**SET TASK:** Starting at the line that contains "You are a GUI" and running through the end of the records, lay out each line as a Markdown table with the columns Row and Line. Skip blank lines and leave the pictures out.

Rows from a screen grounding dataset:
/---
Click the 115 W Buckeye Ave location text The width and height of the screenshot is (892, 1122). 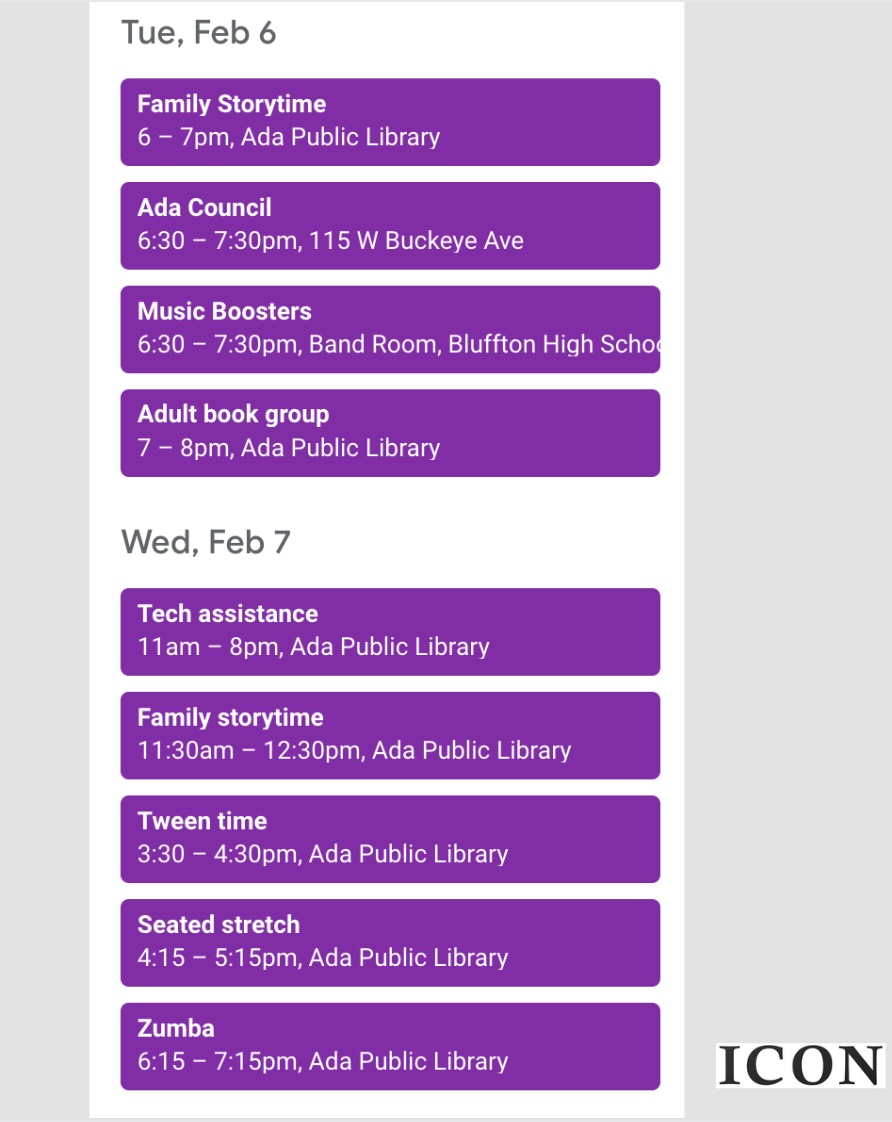(x=416, y=241)
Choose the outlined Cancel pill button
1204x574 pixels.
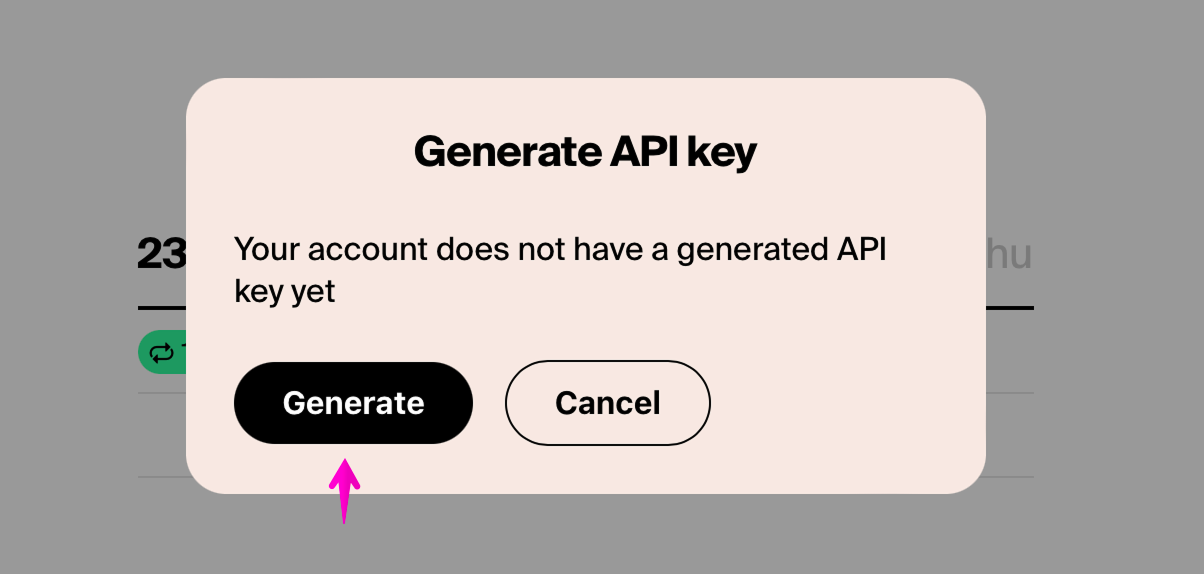(608, 403)
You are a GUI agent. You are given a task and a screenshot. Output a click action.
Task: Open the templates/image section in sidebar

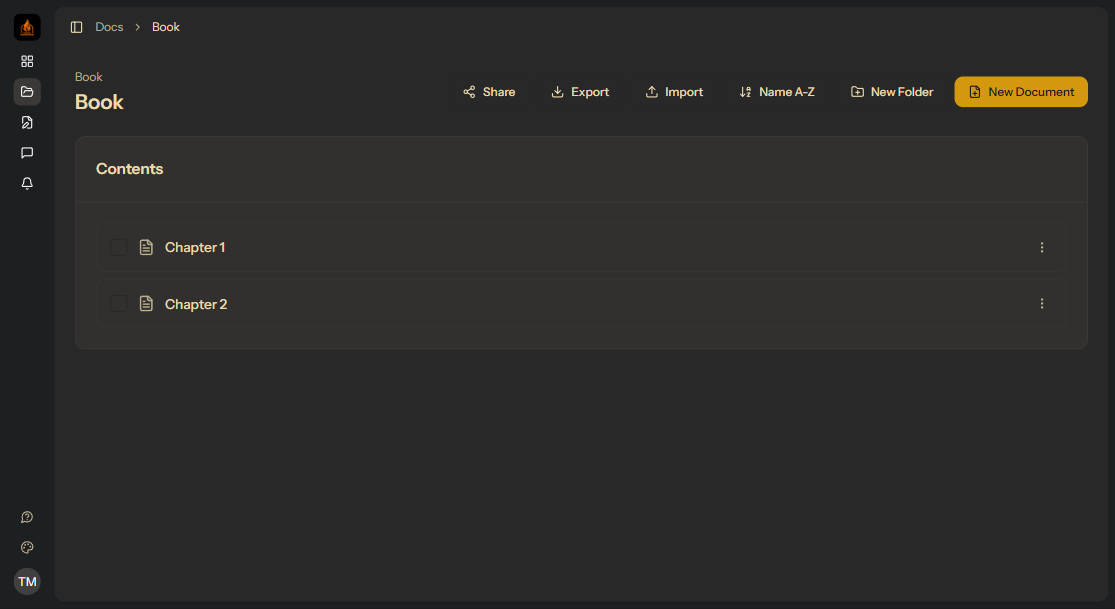[x=27, y=122]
\---
**EXERCISE RESPONSE:**
| Row | Line |
|---|---|
| 1 | You are a GUI agent. You are given a task and a screenshot. Output a click action. |
| 2 | Task: Open the templates/image section in sidebar |
| 3 | [x=27, y=122] |